The Dittmar Gallery will be showcasing “Radiant Compositions II,” a collection of quilts by Vaughn-Manley, Bonds, and Blount, from January 12 to March 4, 2023, at the Norris University Center on the Evanston campus. These quilts stand out due to the non-traditional materials and improvised methods used in their creation.

“To look at a quilt today is to behold history. Individual quilts have long been sought out as relics of a family’s life over time,” said Vaughn-Manley, an assistant professor in the African American Studies department at Northwestern.

“Quilts are more and more frequently being presented in museums and exhibition spaces as high art. In this context, the quilts are no longer useful, intimate bed coverings but are rather transformed into objects that invite one to reflect on their beauty and the ways in which quilts are also representative of American cultural expression overall.”

Tracy Vaughn-Manley is an Assistant Professor of African American Studies at Northwestern’s Weinberg College of Arts and Sciences.
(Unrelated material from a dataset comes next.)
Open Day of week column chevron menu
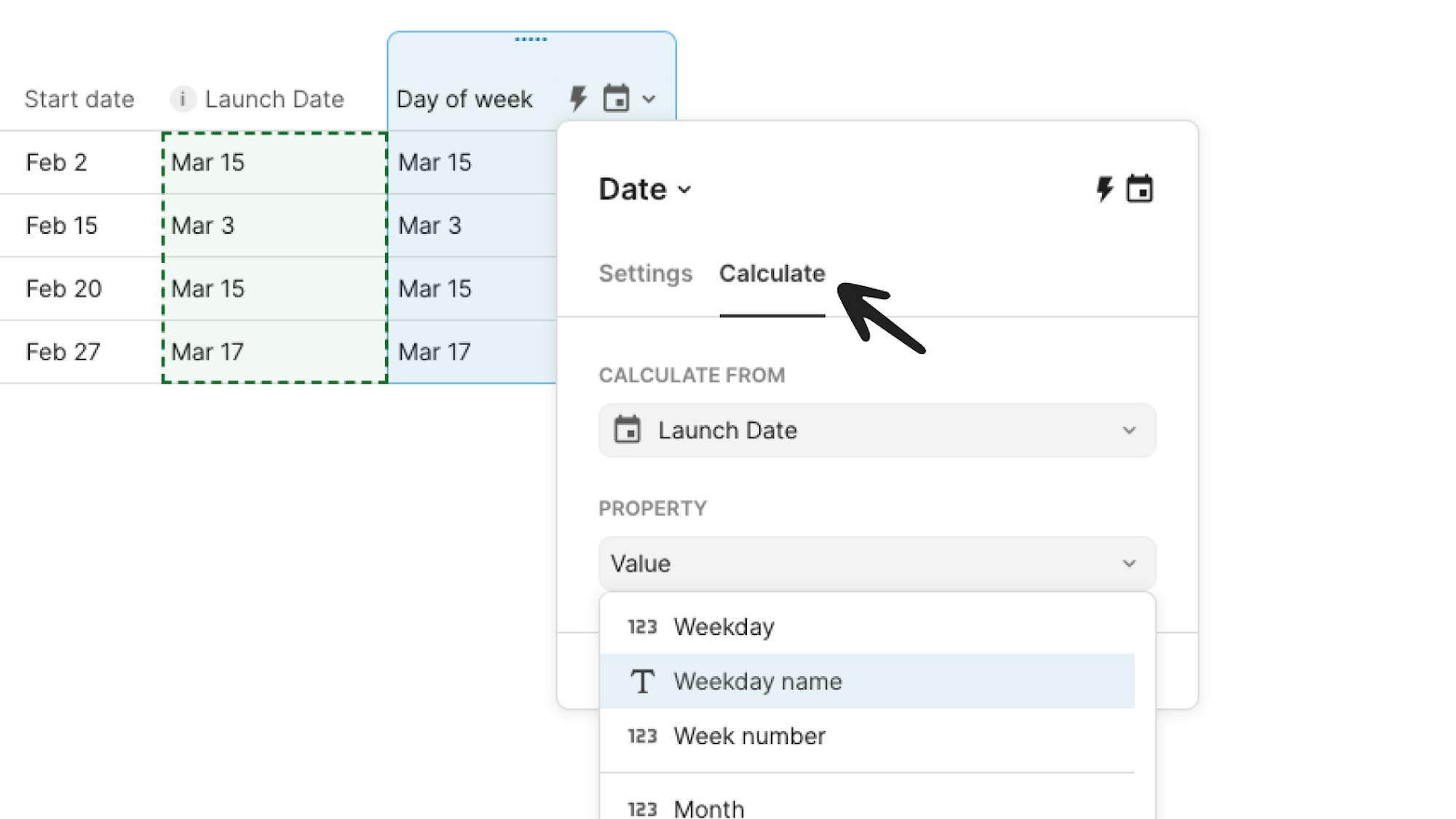This screenshot has height=819, width=1456. 649,99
Her current research examines the ways in which the defining aspects of the Black Aesthetic quilting tradition, including the assertion of individual and collective agency, the narrative elements, and the social and historical significance of quilts, make quilting a convenient trope for many Black women writers, such as novelists Toni Morrison, Alice Walker, and Terri McMillian, poets Nikki Giovanni and Lucille Clifton, and playwright Lynn Nottage.

There will be an opening reception on Thursday, January 12 from 6 to 8 p.m. at the Dittmar Gallery, where visitors can meet the quilters.

The gallery is free to the public and open from 10 a.m. to 10 p.m. daily, except when a new exhibition is being installed.